The Cuban Missile Crisis in 1962 was a roughly two-week period when the Soviet Union moved nuclear missiles to Cuba, not much more than 100 miles from U.S. territory. Before President John F. Kennedy and Communist Party First Secretary Nikita Khrushchev calmed tensions, millions of American adults and children had well-founded fears that they could die in a nuclear exchange between the superpowers.
It wasn’t immediately clear whether Biden was warning that Russia might use nuclear weapons, breaking an international taboo that has held for 77 years, or whether he was saying that such a nuclear strike by Russia would spiral into a nuclear free-for-all and global destruction. Experts have said that the use of "tactical," or battlefield-based, nuclear weapons would not necessarily set off a civilization-destroying conflagration, though it would cause many more limited problems.
Either way, Biden’s willingness to broach the subject of "Armageddon" set off alarm bells. The New Testament describes Armageddon as the place of final battle between good and evil. The word is often used to describe a final conflict that would end the world.
Russian President Vladimir Putin has made several statements about the amount of force he is willing to use and has suggested that nuclear weapons are not off the table.
"If the territorial integrity of our country is threatened, we will without doubt use all available means to protect Russia and our people — this is not a bluff," Putin said Sept. 21.
During a Sept. 30 ceremony in which Putin moved to annex four regions of Ukraine into Russia, Putin said Russia would "protect our land using all our forces and means at our disposal." The annexations followed elections that international observers widely derided as shams.
Experts in nuclear policy told PolitiFact that they thought Biden had a point about the nuclear risk level as it pertains to U.S.-Russia relations. Although the Cuban Missile Crisis is the best-known potential nuclear faceoff in the two countries’ Cold War history, experts added that a number of other conflicts have created heightened global nuclear risk, not all of which were publicly known in real time.
The White House did not respond to PolitiFact’s request to elaborate on Biden’s comments.
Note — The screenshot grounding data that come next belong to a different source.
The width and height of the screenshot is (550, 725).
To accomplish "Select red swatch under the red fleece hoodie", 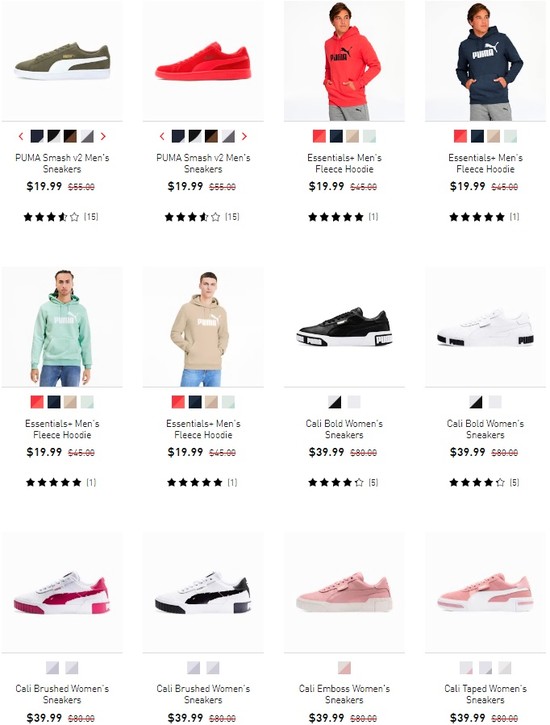I will tap(319, 136).
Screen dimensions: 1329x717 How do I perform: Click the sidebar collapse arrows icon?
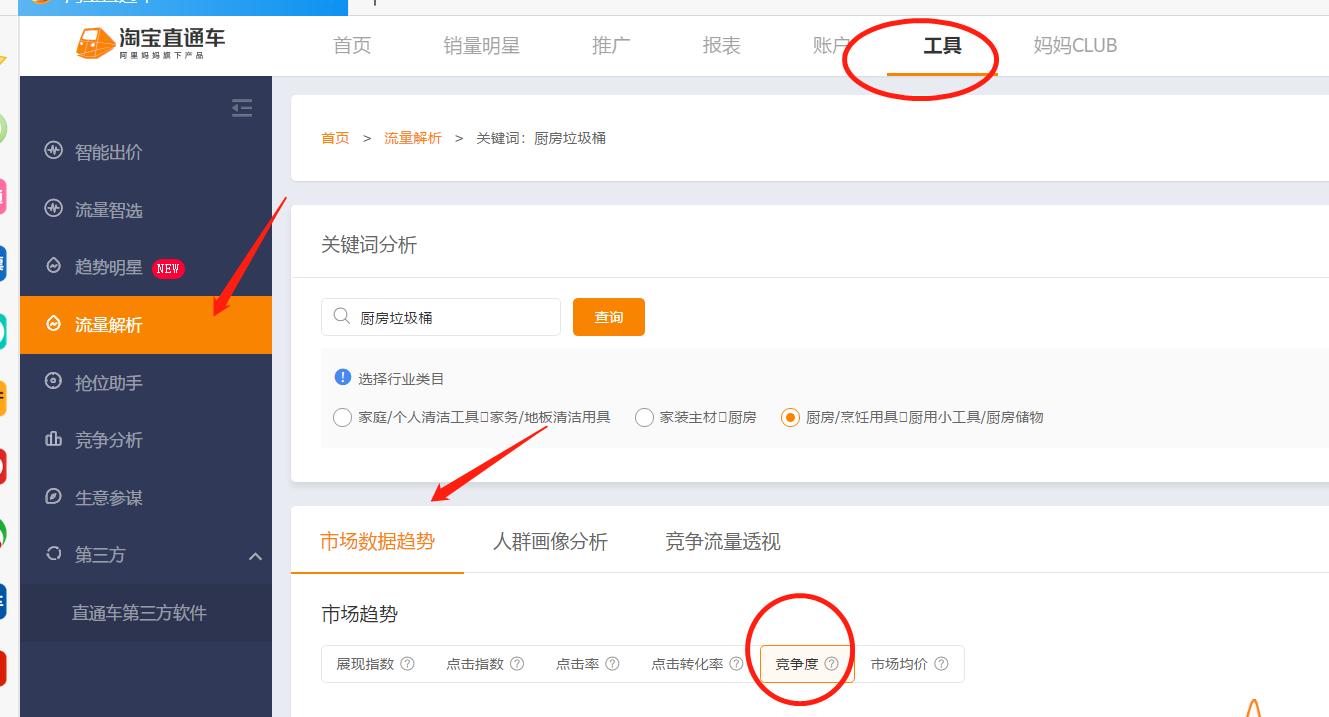241,108
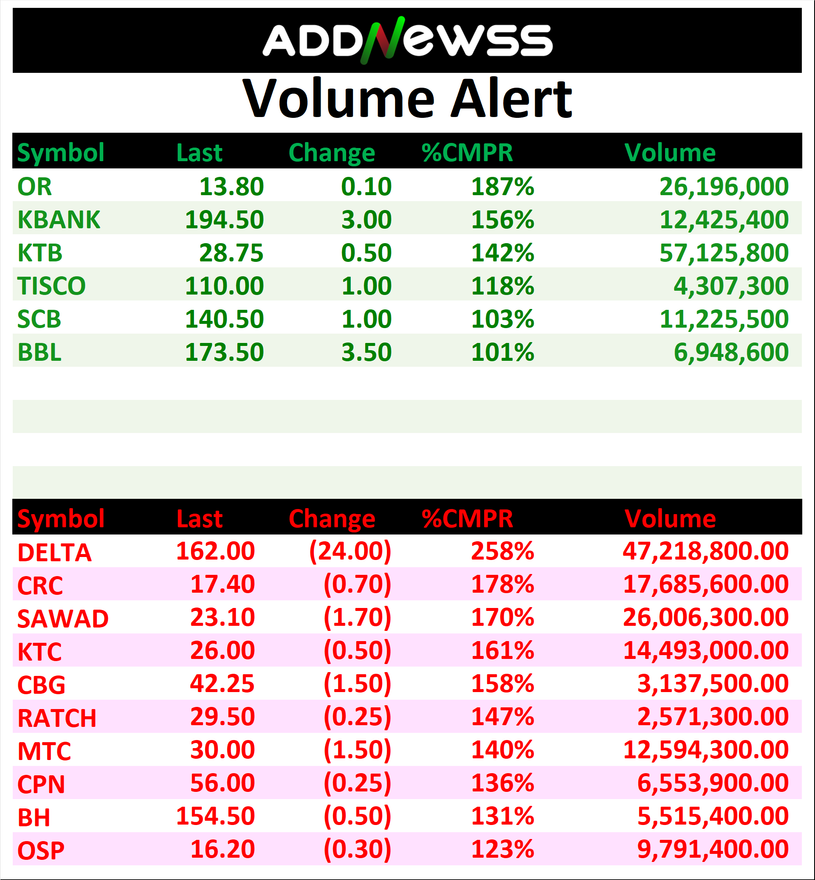This screenshot has width=815, height=880.
Task: Click the green Volume column header
Action: pos(670,153)
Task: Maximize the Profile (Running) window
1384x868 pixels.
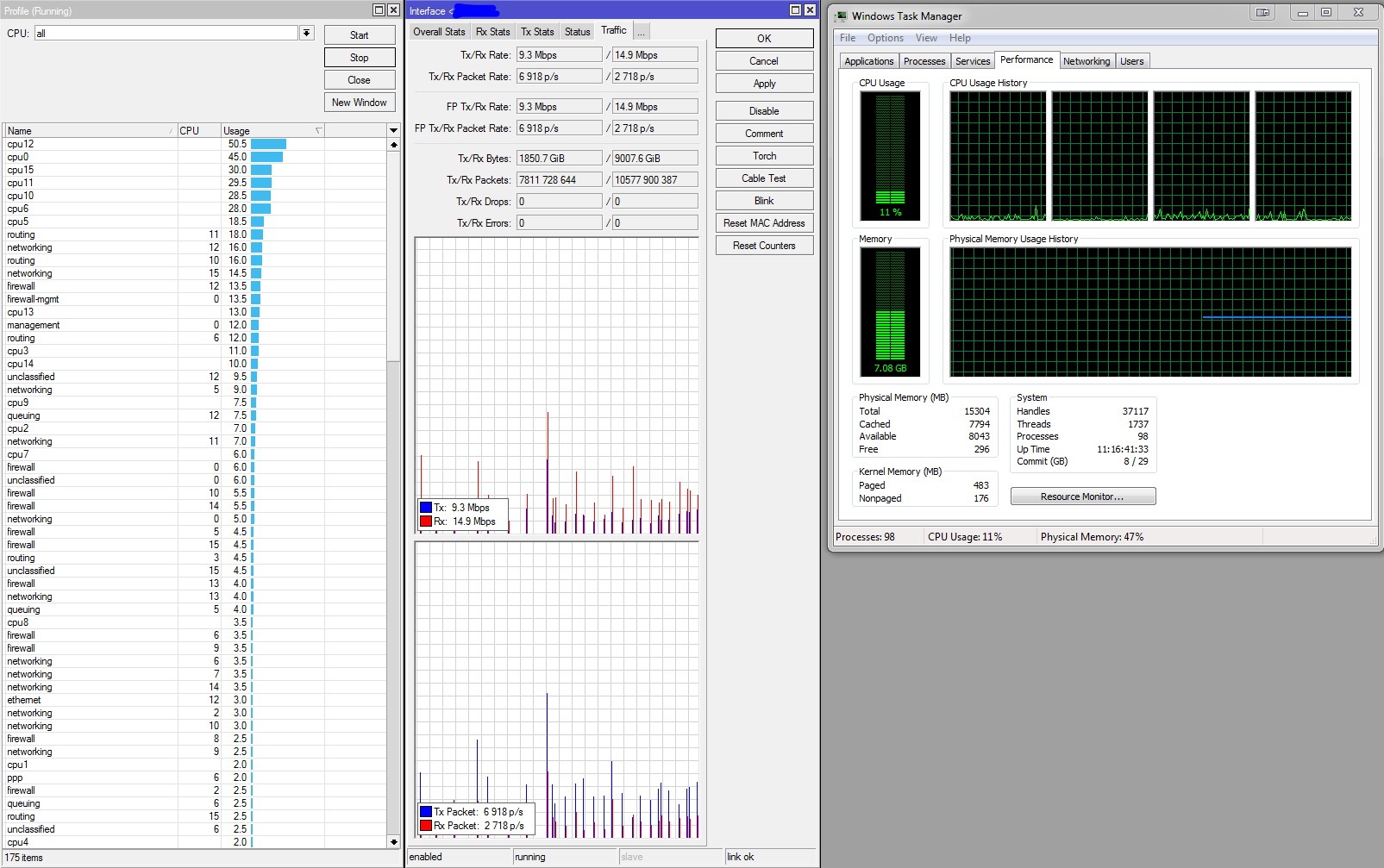Action: point(379,10)
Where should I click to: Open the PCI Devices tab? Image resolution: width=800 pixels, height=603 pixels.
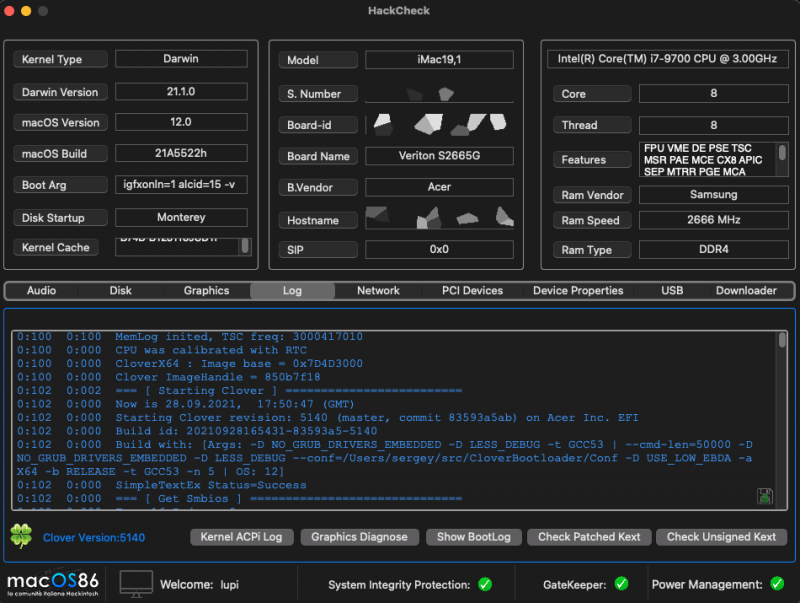click(472, 291)
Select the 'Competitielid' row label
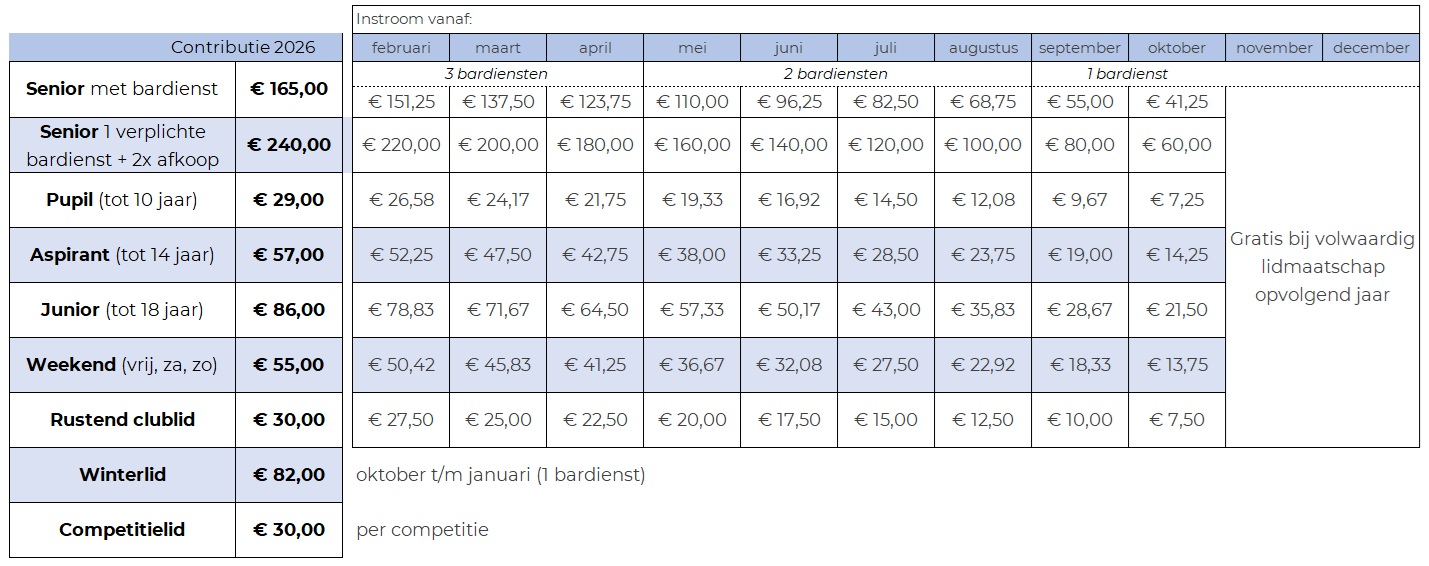The image size is (1429, 566). click(122, 530)
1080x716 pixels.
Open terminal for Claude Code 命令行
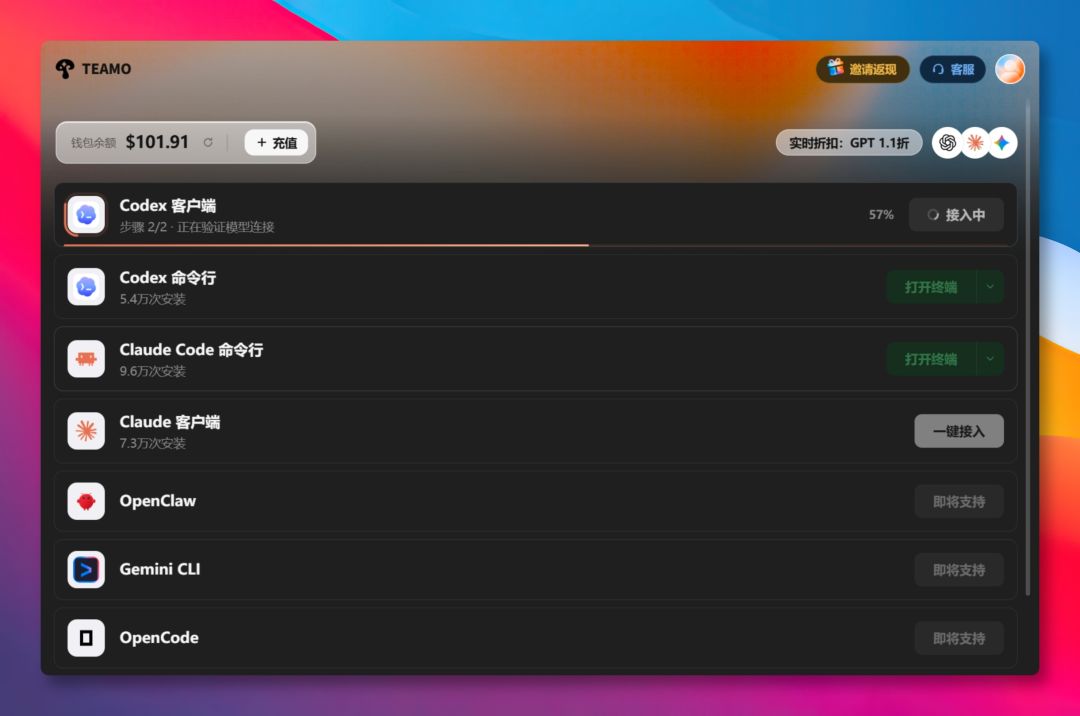tap(931, 359)
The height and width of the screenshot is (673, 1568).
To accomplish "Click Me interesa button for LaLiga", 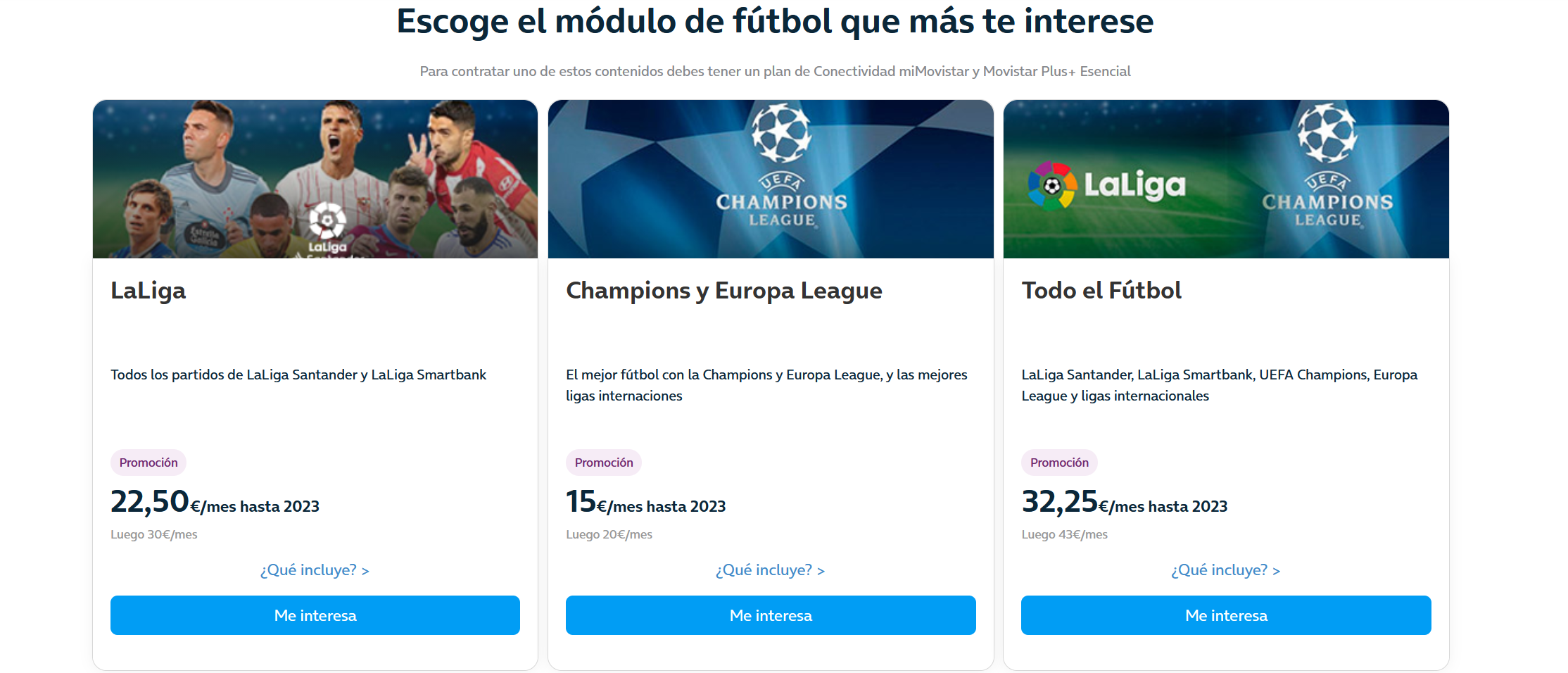I will [315, 615].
Sebastien Philippe, an associate research scholar with the Program on Science and Global Security at Princeton University, said that "the world is closest to the prospect of nuclear use, escalation and war that it has been in decades." He said Russia could use nuclear weapons in a variety of ways in the conflict, but even the most modest option "would likely broaden the conflict and increase the prospects of further nuclear escalation."
Even before Russia invaded Ukraine, relations between the U.S. and Russia had soured, potentially putting the two nations on a collision course, said Lynn Rusten, vice president of the Nuclear Threat Initiative’s Global Nuclear Policy Program. During the Obama administration, Rusten served as the senior director for arms control and nonproliferation on the White House National Security Council.
Putin’s move toward "nuclear saber-rattling" suggests that Russia’s current leadership is dangerous, making a nuclear exchange at least conceivable, Rusten said.
Richard Betts, a war and peace studies professor at Columbia University, said there hasn’t been such a significant near-war crisis with Moscow since 1962.
"Lack of such crises reflected the stabilization of the cold war and the recognition by all sensible policymakers on both sides that it’s in neither side’s interest to raise the risk of mutual annihilation," Betts said.
Betts added that Putin’s recent threats may be only a bluff, seeking to leverage what tools he has when his military is struggling on the battlefield and when Russia is relatively isolated diplomatically. Still, Betts said, the certainty that Putin is only bluffing "is not high enough to be grounds for confidence."
Shannon Bugos, a senior policy analyst at the Arms Control Association, said that although she might have used different words to describe the situation than Biden did, the president’s words "certainly convey the U.S. assessment that the threat is very serious — and I would very much agree with that assessment."